Monday, June 8, 2020

The Great Mother

https://en.wikipedia.org/wiki/The_Great_Mother
The Great Mother: An Analysis of the Archetype (German: Die große Mutter. Der Archetyp des grossen Weiblichen) is a book about mother goddesses by the psychologist Erich Neumann. The dedication reads, "To C. G. Jung friend and master in his eightieth year". Although Neumann completed the German manuscript in Israel in 1951,[1] The Great Mother was first published in English in 1955.[2] The work has been seen as an enduring contribution to literature inspired by Jung.

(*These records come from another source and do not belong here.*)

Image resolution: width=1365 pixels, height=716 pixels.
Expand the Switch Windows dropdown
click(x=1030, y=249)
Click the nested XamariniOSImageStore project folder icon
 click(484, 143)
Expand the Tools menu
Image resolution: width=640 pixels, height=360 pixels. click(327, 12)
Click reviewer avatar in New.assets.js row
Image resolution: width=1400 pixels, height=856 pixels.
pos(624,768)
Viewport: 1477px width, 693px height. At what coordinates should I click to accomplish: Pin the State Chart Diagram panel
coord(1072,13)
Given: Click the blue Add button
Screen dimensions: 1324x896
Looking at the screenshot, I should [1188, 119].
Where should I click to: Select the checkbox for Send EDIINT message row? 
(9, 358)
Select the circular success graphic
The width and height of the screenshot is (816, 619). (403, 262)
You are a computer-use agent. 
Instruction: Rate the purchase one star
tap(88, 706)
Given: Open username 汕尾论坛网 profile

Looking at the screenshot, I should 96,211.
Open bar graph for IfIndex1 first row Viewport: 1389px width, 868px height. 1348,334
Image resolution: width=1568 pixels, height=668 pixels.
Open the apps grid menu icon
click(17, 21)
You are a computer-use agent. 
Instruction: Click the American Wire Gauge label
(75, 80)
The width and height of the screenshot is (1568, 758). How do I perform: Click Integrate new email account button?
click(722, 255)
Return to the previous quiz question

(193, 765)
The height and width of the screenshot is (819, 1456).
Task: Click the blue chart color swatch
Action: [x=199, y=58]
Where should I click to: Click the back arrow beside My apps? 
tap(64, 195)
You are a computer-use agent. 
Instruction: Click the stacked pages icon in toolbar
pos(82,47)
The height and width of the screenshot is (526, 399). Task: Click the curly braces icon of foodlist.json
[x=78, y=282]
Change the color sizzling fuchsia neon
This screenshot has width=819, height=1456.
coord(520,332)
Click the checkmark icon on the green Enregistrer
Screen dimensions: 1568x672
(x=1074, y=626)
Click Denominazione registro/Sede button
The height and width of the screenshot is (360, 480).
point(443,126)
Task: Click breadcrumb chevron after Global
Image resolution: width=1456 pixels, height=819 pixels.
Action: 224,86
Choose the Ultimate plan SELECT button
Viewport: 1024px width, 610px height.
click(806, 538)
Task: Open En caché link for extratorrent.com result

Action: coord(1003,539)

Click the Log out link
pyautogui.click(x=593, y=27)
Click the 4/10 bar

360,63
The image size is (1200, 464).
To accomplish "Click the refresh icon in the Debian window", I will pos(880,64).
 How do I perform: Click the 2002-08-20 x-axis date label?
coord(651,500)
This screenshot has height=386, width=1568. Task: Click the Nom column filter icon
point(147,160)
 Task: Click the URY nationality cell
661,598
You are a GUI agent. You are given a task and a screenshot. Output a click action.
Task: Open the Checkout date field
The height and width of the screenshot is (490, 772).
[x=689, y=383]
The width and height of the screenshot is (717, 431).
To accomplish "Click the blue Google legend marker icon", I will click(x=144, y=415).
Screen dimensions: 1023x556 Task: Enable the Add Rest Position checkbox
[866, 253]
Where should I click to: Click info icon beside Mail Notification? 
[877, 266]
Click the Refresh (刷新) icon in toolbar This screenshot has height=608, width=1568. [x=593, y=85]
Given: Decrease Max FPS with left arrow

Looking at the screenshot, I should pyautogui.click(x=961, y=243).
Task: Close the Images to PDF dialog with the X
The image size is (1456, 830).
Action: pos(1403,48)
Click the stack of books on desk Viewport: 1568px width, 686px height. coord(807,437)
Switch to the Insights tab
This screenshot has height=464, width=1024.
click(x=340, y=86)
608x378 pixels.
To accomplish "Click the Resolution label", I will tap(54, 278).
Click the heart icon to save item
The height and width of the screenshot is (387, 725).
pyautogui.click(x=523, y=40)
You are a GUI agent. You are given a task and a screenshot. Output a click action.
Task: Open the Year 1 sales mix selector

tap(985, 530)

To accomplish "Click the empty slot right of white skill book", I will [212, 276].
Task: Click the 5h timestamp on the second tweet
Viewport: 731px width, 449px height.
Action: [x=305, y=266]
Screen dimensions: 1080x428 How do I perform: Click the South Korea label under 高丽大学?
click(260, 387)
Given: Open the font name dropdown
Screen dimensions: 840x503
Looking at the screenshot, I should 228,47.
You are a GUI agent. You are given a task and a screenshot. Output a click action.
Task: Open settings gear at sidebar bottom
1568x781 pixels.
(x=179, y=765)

As a brief introduction to a fraction of the book's narrative and analysis, presented here is an abbreviated abstract of a diagram Neumann identifies as "Schema III".[3] Around a circle, or Great Round,[4] various mother and related entities drawn from the history of religions were placed.[5][6][7] From these were selected the following six representatives:


 Neumann, employing the values of traditional cultures,[8][9] describes the different positions as: Kali, the terrible Mother (sickness, dismemberment, death, extinction); the witches, negative change;[10][11] Lilith, the negative Anima (ecstasy, madness, impotence, stupor); Isis, the good Mother (fruit, birth, rebirth, immortality); Mary (spiritual transformation);[12] and, Sophia, the positive Anima (wisdom, vision, inspiration, ecstasy). They are grouped in three polar opposites: the Mother axis (Isis-Kali); the Anima axis (Sophia-Lilith); and the Transformation axis (vertical).[13][14]